When copying the data below, keep only the lines from the one with "Screen dimensions: 1314x808" through the one with "959x1045 pixels.", word for word, and skip the pictures.

────────────────────────────────────────

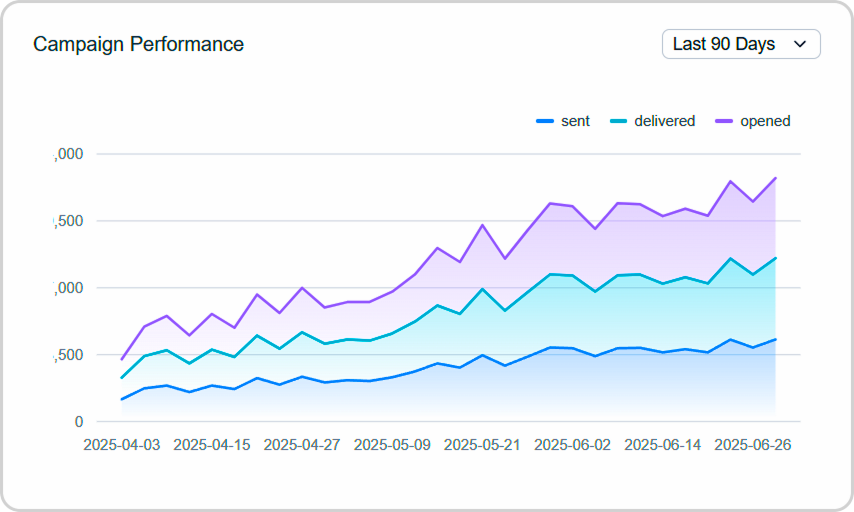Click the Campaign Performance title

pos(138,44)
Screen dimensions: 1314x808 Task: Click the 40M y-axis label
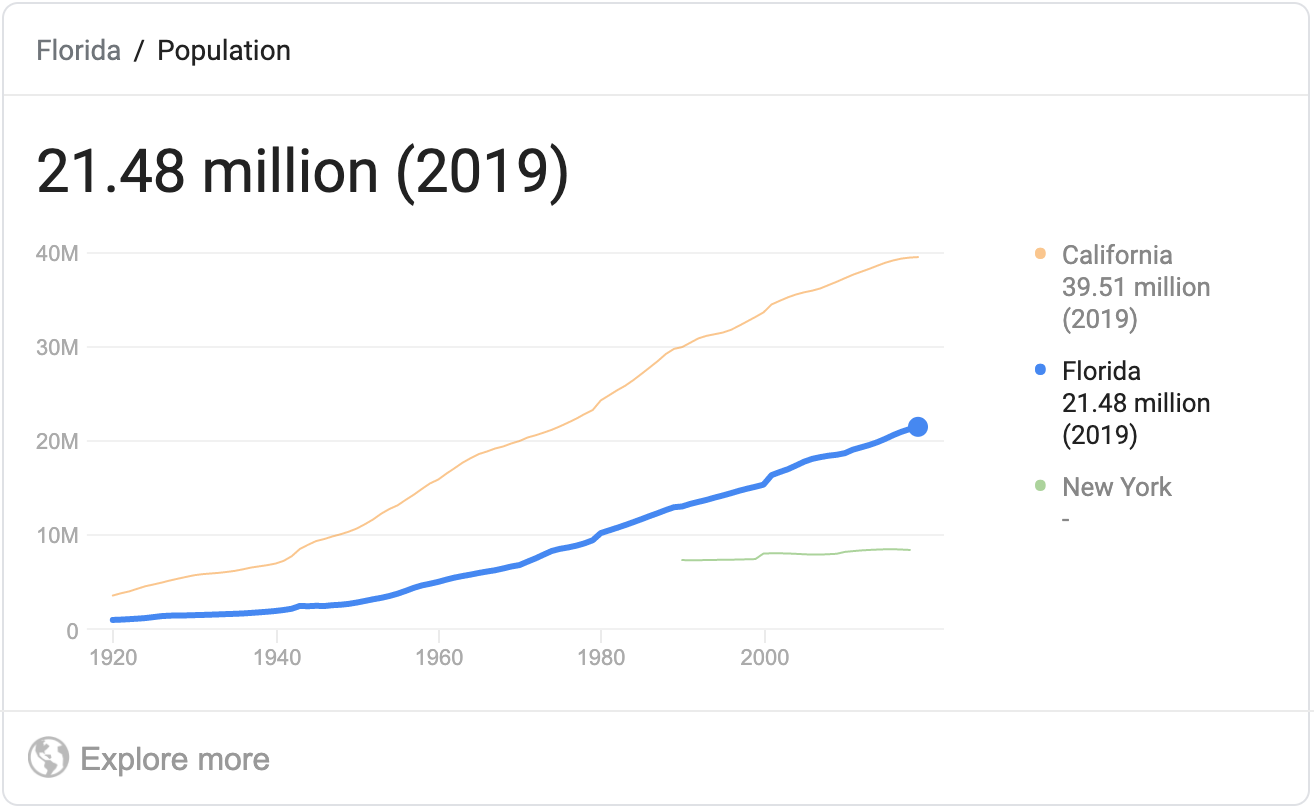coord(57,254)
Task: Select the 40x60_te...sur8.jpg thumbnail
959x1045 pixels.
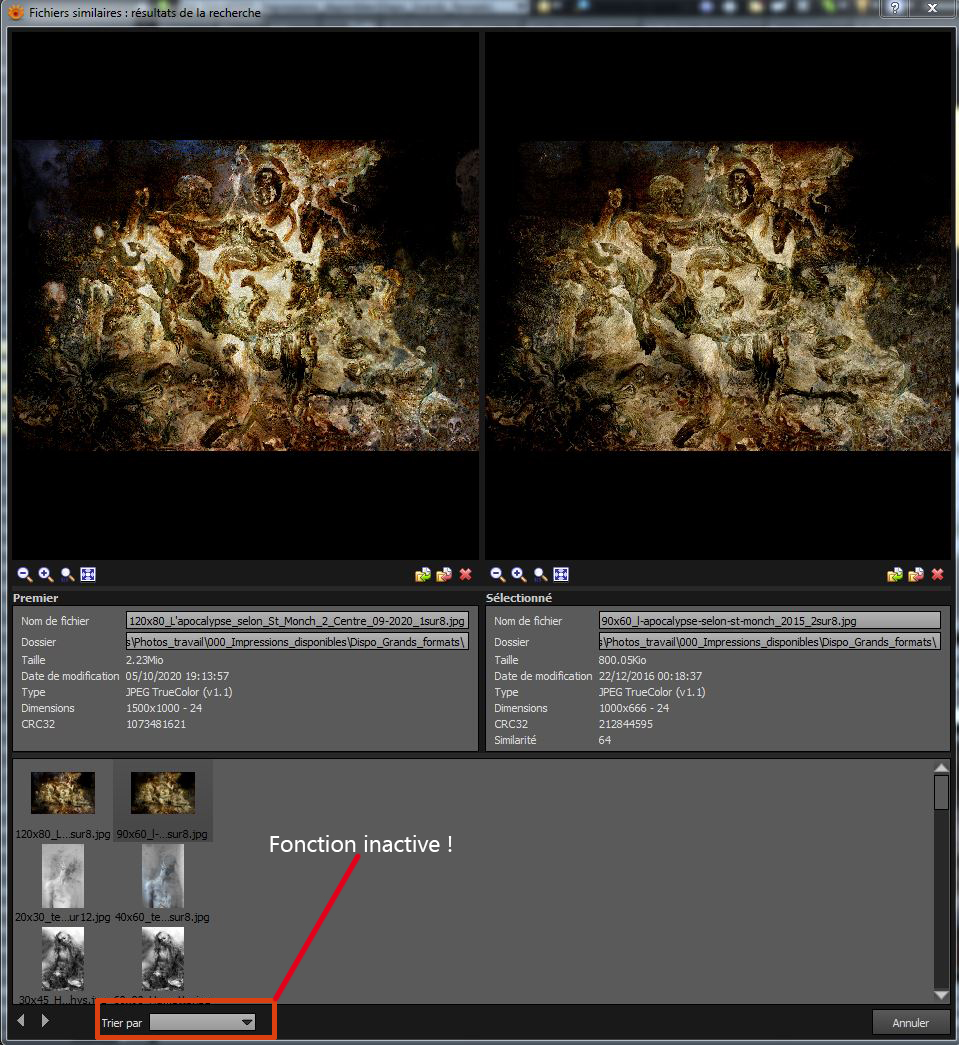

────────────────────────────────────────

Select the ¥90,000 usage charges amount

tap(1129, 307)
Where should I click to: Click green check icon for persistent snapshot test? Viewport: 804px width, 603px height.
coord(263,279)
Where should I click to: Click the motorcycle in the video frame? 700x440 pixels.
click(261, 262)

────────────────────────────────────────

**Task solution:**
Screen dimensions: 1314x808 Task: Click the 40M y-axis label
coord(57,254)
Task: Select the 40x60_te...sur8.jpg thumbnail
959x1045 pixels.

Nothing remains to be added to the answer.